See also prewar red-orange fiesta ware. They used a uranium oxide glaze.
http://www.orau.org/ptp/collection/consumer%20products/fiesta.htm
http://www.youtube.com/watch?v=fJf-VpR7foM
Don’t forget the very sad tale of the Radium Girls, the young women who painted watch dials and hands with Radium in NJ from 1917-1926
http://en.wikipedia.org/wiki/Radium_Girls
Radiation was still being used for dubious health benefits as late as the 1940s or maybe 50s. When my dad was a kid, he was given some kind of radiation treatment for tonsillitis. Fast forward a few decades, and he gets a letter from the hospital it was done at all those years ago, saying essentially “Hey, remember that radiation treatment we gave you? Turns out it wasn’t such a great idea, and you’re now at an extremely elevated risk for thyroid cancer. Might want to get that checked out. Oops, our bad!” And sure enough, he did get it, though at least that’s one of the more easily treatable kinds of cancer.
We enjoyed showing you around. Let us know next time you’re coming our way and we’ll take you to the airplane museum. 🙂
Many old buildings contain tiles with radioactive glaze. I’ve now encountered a second one in Seattle. The first was an old brick apartment on Capitol Hill, now gone. A fellow hobbyist was working with a weird device which was inexplicably radioactive, but soon we tracked it down to the greenish-brown tiles behind his kitchen sink!
Years later I was demonstrating a GM counter in an old building where the walls in the hallways had a 2-tone color motif in glazed brick. The cream/brown tiles were inert, but sure enough, the slightly yellow-brown tiles had significantly above background count. Seems that in pre-WWII times, desirable yellow color for ceramic glazes came from salts of uranium.
The Oak Ridge radiation museum has an enormous amount of online stuff; just their page on quack cures is gigantic:
http://www.orau.org/ptp/collection/quackcures/quackcures.htm
http://www.orau.org/ptp/museumdirectory.htm
Turns out that drinking radium may get you a personalized obituary in Time – “…holes were actually forming in his skull”

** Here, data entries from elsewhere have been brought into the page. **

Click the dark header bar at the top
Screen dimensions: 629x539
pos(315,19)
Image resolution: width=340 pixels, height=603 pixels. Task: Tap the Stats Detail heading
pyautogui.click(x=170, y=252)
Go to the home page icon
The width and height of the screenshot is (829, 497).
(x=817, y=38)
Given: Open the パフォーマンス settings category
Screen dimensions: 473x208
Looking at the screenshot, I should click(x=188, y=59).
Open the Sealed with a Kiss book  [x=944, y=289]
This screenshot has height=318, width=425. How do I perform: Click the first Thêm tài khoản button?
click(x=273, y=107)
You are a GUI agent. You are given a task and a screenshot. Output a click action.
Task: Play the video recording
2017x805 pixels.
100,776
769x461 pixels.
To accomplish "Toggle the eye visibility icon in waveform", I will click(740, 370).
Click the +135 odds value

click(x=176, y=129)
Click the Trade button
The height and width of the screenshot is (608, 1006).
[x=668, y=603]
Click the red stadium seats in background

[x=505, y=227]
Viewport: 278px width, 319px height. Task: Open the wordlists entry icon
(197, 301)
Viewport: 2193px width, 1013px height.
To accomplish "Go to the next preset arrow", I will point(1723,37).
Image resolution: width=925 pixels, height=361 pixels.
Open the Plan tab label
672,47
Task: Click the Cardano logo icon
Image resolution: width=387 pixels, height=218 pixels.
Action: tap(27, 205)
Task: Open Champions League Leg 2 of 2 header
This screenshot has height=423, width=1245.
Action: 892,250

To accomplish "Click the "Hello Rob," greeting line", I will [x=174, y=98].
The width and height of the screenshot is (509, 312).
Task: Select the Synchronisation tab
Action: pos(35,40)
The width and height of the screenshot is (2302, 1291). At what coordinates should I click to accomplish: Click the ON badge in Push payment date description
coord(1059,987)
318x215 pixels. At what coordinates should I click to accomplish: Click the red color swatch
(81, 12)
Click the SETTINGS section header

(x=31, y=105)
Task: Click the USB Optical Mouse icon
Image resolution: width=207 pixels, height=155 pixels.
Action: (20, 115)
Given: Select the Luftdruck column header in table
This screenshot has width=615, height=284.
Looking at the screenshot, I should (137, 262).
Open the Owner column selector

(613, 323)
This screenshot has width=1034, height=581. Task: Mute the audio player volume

http://www.time.com/time/magazine/article/0,9171,743525,00.html
Radium suppositories were popular too, I gather.
…and a lead-lined coffin to boot.
http://www.alleghenycemetery.com/images/newsletter/newsletter_XIII_1.pdf
The Technical World article is fascinating to read from today’s perspective. Being from 1904, it would have been a mere seven years after the discovery of the electron and, respectively, fifteen and twenty-eight years before the discoveries of the proton and neutron.
In 1946, my mom had radiation treatment to her thyroid to clear up her skin. It worked — but in 1966 she had radical surgery to remove that cancer-ridden gland. Luckily for my dad and for us kids (12, 10, 4, and 2 at the time) she survived and enjoyed another 45 years.